The director, Joe Johnstone, is a director who wears his passion for the genre on his sleeve. He obviously adores the sweeping adventure films that were very much the vogue in the sixties. Whether Lean's aforementioned desert epic, the original Zorro stories, or even the infamous Champion, the Wonder Horse on the television, tales of derring do on horses used to be very much the rage. Even Spielberg's Raiders of the Lost Ark was intended as homage to the genre. Johnstone paints his story with epic style, moving his camera with sweep and splendour, and bringing to life the majestic vistas to the extent that they almost become a second character. His film may not quite reach the heights that others have scaled, but he certainly gives it a very good go indeed. This type of film can easily become pedestrian and boring (one only needs to see Australia as an example) but it is to Johnstone's credit that he manages to avoid this.
I have already mentioned the quality of Mortenson's performance, but another beauty of the film is the quality of the performances throughout the rest of the cast. Again, with such a tall story being told, it would be easy to allow your performance to become rather “larger than life”, but the cast pay respect to the story and in doing so flesh the spectacular events out with genuine emotion. You really do care for these characters, and the balance between the spectacular vistas, the emotion, and the action is well maintained.
Something about the film, however, prevents it from reaching the true classic status afforded to some of the comparable films mentioned during this review.

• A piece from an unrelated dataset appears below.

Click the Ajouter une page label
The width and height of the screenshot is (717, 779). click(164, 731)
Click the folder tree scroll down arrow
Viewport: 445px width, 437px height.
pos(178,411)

The reason for this appears to be a problem with pacing. However well Johnstone juggles the various strands of the film, and knits them together into a coherent whole, he does struggle to leave some scenes on the cutting room floor. The film lasts 2 hrs 15 minutes, but it does seem longer due to the rather inconsistent pacing. Just when it seems to build up some pace, Johnstone lets it slack, introducing long exposition scenes which add little to the overall experience of the viewer. There are two notable scenes like this which allow Mortenson to flesh out his character more and add background, but too often the more lengthy character scenes seem to have no actual purpose for plot development. Perhaps a little more stringent editing would allow an very good film to become a truly great one, but there is no doubt that Hidalgo is still a worthy throwback to a bygone era. It is entertaining, and spectacular in scope, and features a superb performance from Mortenson. Whether the rewatch value is there is possibly debatable, but this is certainly a film that you should try, if you have never had the pleasure.